Industry pushback and access concerns
Industry leaders counter that private equity often brings capital to struggling homes, especially as labor shortages and rising costs squeeze margins. “Blaming private equity ignores the real villains: chronic underfunding and workforce shortages,” American Health Care Association President and CEO Scott Oerther said in a statement. He argued bans could shutter facilities and limit access, particularly in rural areas.
Operators also warn that a patchwork of state rules could complicate compliance for multistate chains and discourage investment. An administrator who requested anonymity said private equity kept one facility afloat during the pandemic but left heavy debt burdens that are now “eating into every line item.”
National implications—and a regulatory squeeze
The state push is unfolding alongside stepped-up federal scrutiny. CMS has rolled out stronger staffing requirements and transparency measures in recent years, and the Biden-Harris administration has signaled further review of complex ownership arrangements. Advocates want CMS to target oversight of underperforming private equity-owned homes, including using the Special Focus Facility program more aggressively.

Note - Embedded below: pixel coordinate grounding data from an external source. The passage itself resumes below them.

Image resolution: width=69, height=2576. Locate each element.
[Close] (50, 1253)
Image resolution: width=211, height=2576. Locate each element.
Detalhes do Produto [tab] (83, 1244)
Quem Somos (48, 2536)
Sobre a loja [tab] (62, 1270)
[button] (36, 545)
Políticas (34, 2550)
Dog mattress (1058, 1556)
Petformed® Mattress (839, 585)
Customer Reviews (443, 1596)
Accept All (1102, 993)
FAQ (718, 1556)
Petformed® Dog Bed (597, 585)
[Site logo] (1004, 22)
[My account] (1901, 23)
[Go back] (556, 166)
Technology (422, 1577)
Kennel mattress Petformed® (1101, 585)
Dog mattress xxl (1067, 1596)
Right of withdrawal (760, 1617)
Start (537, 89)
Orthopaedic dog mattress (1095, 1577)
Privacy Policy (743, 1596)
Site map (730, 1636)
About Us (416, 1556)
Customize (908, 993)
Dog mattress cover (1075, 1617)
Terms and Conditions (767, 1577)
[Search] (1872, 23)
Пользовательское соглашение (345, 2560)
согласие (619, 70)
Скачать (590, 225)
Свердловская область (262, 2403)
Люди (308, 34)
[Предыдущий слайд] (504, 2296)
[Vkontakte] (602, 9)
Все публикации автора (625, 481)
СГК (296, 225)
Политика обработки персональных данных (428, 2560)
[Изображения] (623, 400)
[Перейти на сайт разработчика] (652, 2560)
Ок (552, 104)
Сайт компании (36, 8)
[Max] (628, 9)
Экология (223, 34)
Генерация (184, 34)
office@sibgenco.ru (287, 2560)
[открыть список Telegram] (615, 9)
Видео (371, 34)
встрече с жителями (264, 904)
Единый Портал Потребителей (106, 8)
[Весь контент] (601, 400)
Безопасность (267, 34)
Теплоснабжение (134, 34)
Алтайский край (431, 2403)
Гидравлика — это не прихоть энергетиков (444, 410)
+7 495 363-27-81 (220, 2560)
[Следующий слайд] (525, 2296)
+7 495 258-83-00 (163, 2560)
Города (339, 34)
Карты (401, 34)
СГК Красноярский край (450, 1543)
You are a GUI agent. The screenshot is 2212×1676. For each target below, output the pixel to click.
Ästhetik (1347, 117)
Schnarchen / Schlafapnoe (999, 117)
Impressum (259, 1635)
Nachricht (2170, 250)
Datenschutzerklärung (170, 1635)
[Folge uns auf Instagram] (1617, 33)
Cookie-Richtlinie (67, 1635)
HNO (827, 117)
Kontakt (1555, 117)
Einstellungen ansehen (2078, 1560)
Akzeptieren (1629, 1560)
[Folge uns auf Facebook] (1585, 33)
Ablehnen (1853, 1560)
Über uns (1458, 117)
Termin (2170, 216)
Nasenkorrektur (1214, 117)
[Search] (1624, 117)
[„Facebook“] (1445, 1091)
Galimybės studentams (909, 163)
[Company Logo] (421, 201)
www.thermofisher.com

Financial markets are watching. Analysts say tighter rules could dampen deal activity and spur divestitures, particularly in states with acquisition bans or heavy disclosures. That could stabilize staffing in some markets, advocates say, but also leave capital gaps that states will need to address to avoid closures.
What to watch next
Several proposals in New York, Illinois, and California are slated for hearings or votes before year-end, with more movement expected in early 2026. With 10,000 Americans turning 65 each day through the end of the decade, lawmakers face pressure to balance oversight with access and funding—especially where Medicaid dominates the payer mix.
For now, the center of gravity remains in statehouses. Whether that momentum translates to a federal framework may depend on how many of this year’s bills make it into law—and whether the data on quality outcomes continues to mount.